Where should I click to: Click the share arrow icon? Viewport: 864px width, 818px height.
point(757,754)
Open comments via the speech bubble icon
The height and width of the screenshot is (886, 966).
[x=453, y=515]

Assignment
In full and exactly as written, the listing is to be copied again.

Your solution
Where should I click to: Click the share arrow icon? Viewport: 864px width, 818px height.
point(757,754)
Open comments via the speech bubble icon
The height and width of the screenshot is (886, 966).
[x=453, y=515]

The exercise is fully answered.